For several months before my diagnosis I had jaw pain, but I thought it was TMJ. I had gone to a few doctors before I was diagnosed. Ultimately, I was referred to a maxillofacial surgeon for a biopsy. It came back as a Chondroblastic Osteosarcoma of the left upper jaw, a rare type of cancer diagnosis in adults.
I remember that phone call in July 2018 like it was yesterday. I was about to take my oldest daughter to her first national dance competition. I heard the word “osteosarcoma” and I knew it was bad. My husband came into the room. I told him I was not going to cry. I did not want the children to know, so I walked out the door and drove my daughter to her competition. The following week, my husband and I were on the phone trying to find an experienced and accomplished head and neck surgeon.
Less than a month later, I had a maxillectomy. After the surgery, I had difficulty swallowing pills, felt weak, had anxiety and adjusted to the change in my appearance. They removed my teeth from the upper-left side, except for my front teeth. There was a hole the size of a half-dollar in the roof of my mouth, which the obturator (mouthpiece) covered, so I could speak.
During the entire six months of chemotherapy, I was comforted by compassionate nurses. I went through six rounds of chemotherapy—each round took three days! Some days, I did not want to get out of bed. When that happened, I told myself I must live my best life to honor the people who lost their fight.
Throughout this entire journey, my doctors were able to answer my questions from their wealth of surgical experience. Their confidence reduced my anxiety. Nothing would stop me. I was going to beat cancer.

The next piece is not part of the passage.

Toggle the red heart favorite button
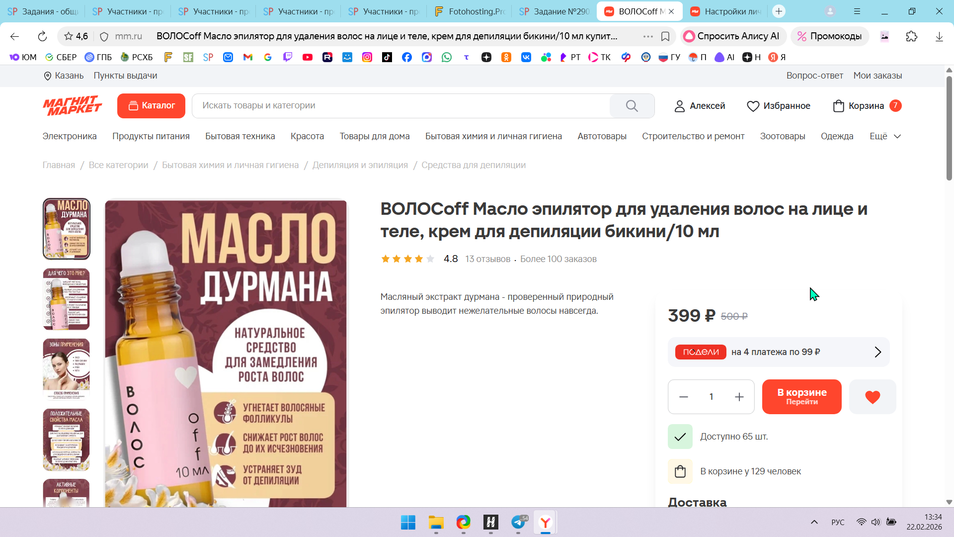Viewport: 954px width, 537px height. point(873,397)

After just five months, during a follow-up MRI and PET scan, the cancer returned. It came back around my eye socket, the skull near my temple area, and in my maxillary sinus. I underwent an eleven-hour surgery. The surgeons saved my left eye, but I had double vision afterwards. The obturator was replaced with a different mouthpiece, though I no longer had a hole in the roof of my mouth. Shortly afterwards, I began six weeks of proton radiation therapy, which was much easier for my body to tolerate than chemo.
I was afraid of how my children would look at me. Would they love me or be afraid of me? It was a challenging time for my entire family. I tried to be the same mom, but with the battle I was fighting, I could not. It is impossible to describe how a cancer diagnosis also affects the people closest to you. All the while, each of my children did their best to be understanding, patient, and thoughtful.

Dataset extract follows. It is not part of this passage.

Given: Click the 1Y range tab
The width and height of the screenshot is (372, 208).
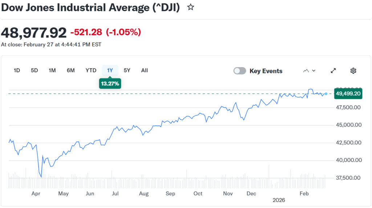Looking at the screenshot, I should click(x=110, y=70).
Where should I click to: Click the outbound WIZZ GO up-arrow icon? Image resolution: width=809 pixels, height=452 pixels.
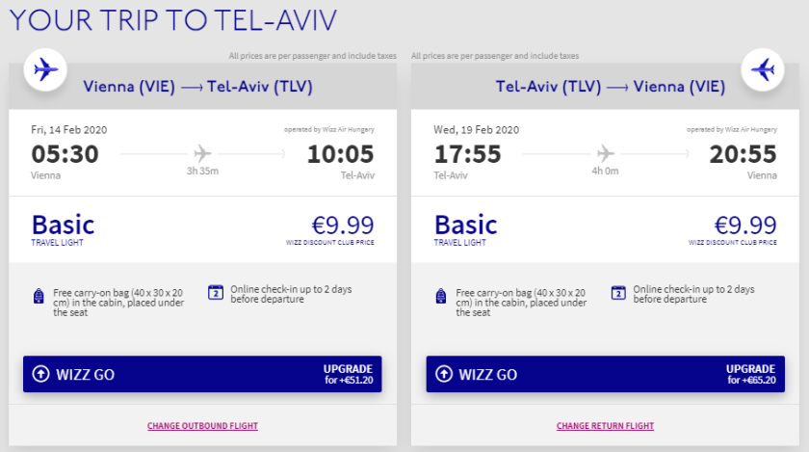(40, 374)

My husband was with me during all seventeen chemotherapy treatments, holding my hand and staying positive. I would have been lost without him. You never realize how much you love someone until you’re put in this situation. He is a loving, calm, and patient man who always knew the right words to say. At my last chemotherapy session, I told him I wanted to dance in our kitchen when we got home—and we did!
I turned to my five sisters when I needed help. My friend once said, “You come from a long line of incredibly strong women in your family. You can do this.” The closeness we share cannot be put into words. Also, thanks to my sister-in-law, brother-in-law, and friends, my children stayed involved in their various activities.
To the people reading my story: focus on accomplishing one achievable goal a day. Walk as much as possible. Join a support group and talk to people who have (or had) cancer. It makes you realize all these crazy thoughts you have are normal.